WORK ORDER =>
Among the lines of data below, reproduce only those from the one with "You are a GUI" through the one with "Task: Click the Italy flag icon", exactly as they stand, both ends included.

RECORDS FOR THE EXERCISE =>
■ ■ ■ ■ ■
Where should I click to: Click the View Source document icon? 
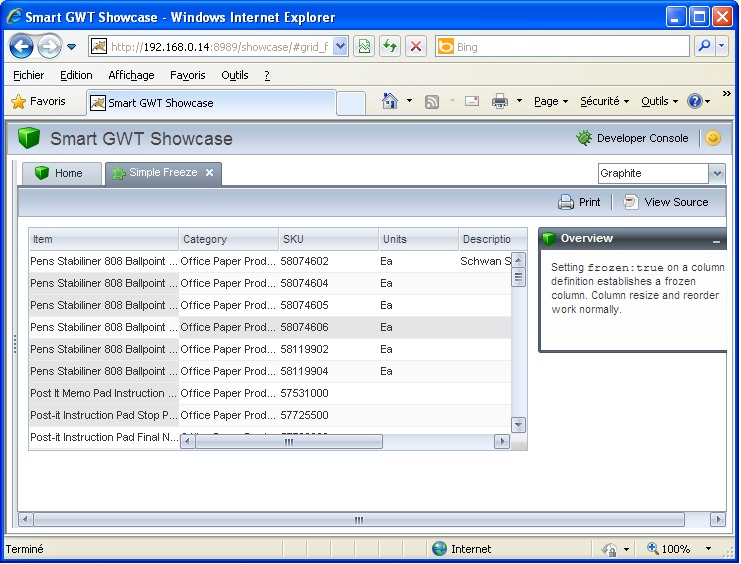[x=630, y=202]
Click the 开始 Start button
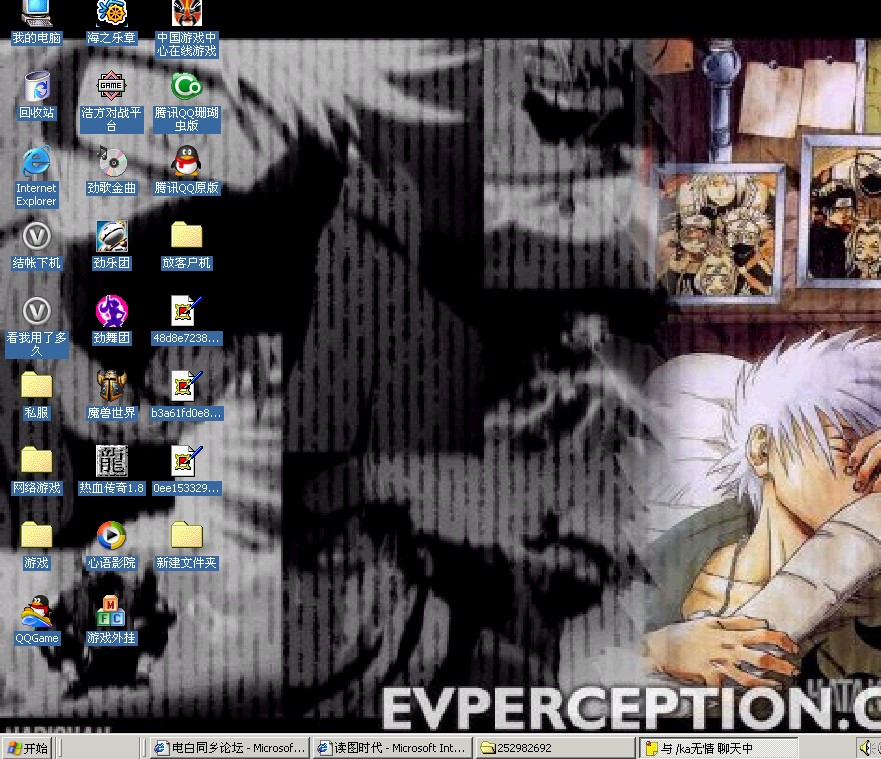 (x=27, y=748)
■ ■ ■ ■ ■
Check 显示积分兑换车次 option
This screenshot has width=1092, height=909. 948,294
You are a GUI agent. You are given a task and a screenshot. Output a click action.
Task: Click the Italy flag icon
■ ■ ■ ■ ■
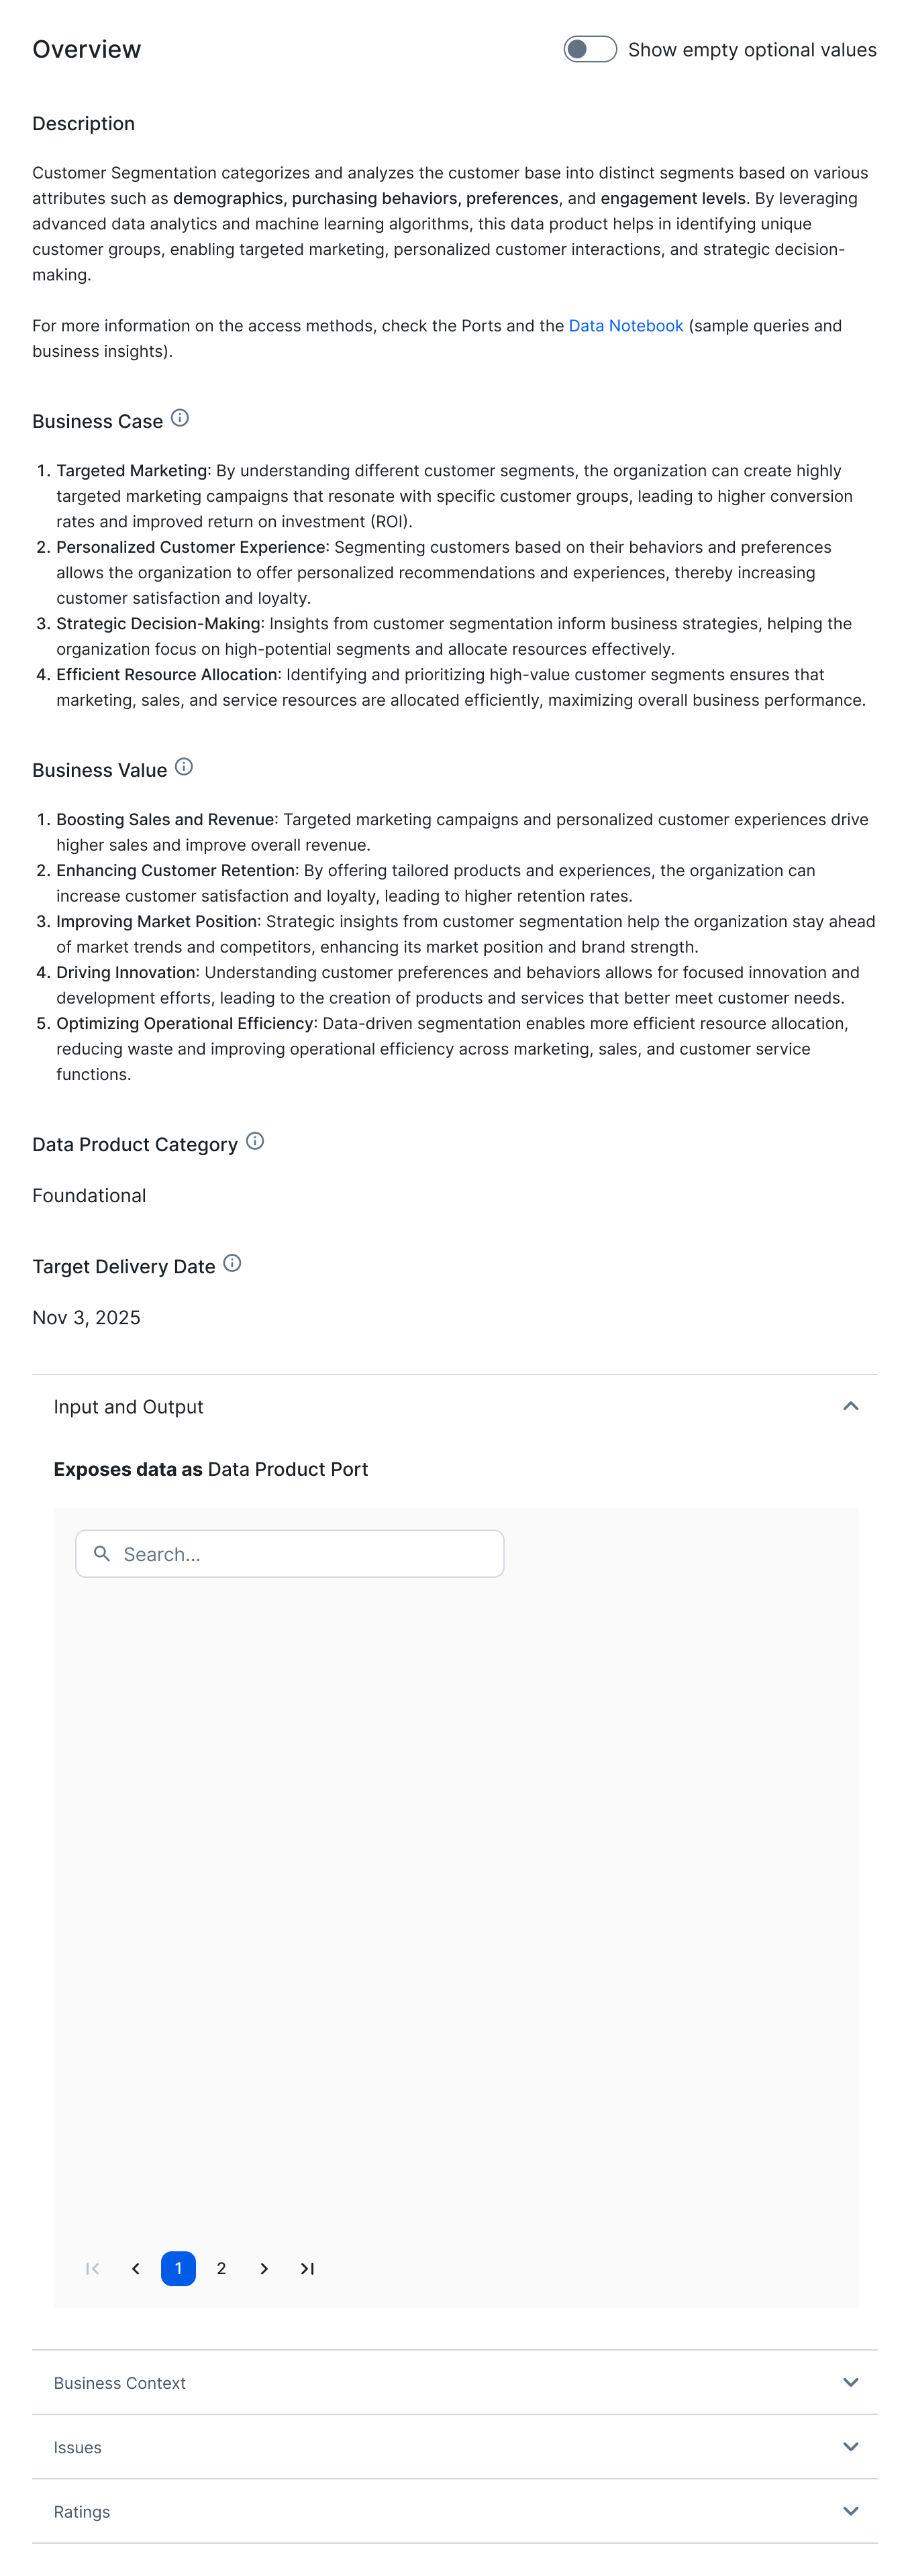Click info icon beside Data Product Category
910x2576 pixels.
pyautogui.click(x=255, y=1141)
■ ■ ■ ■ ■
THE ANSWER =>
You are a GUI agent. You are given a task and a screenshot. Output a click action.
Task: Click the Italy flag icon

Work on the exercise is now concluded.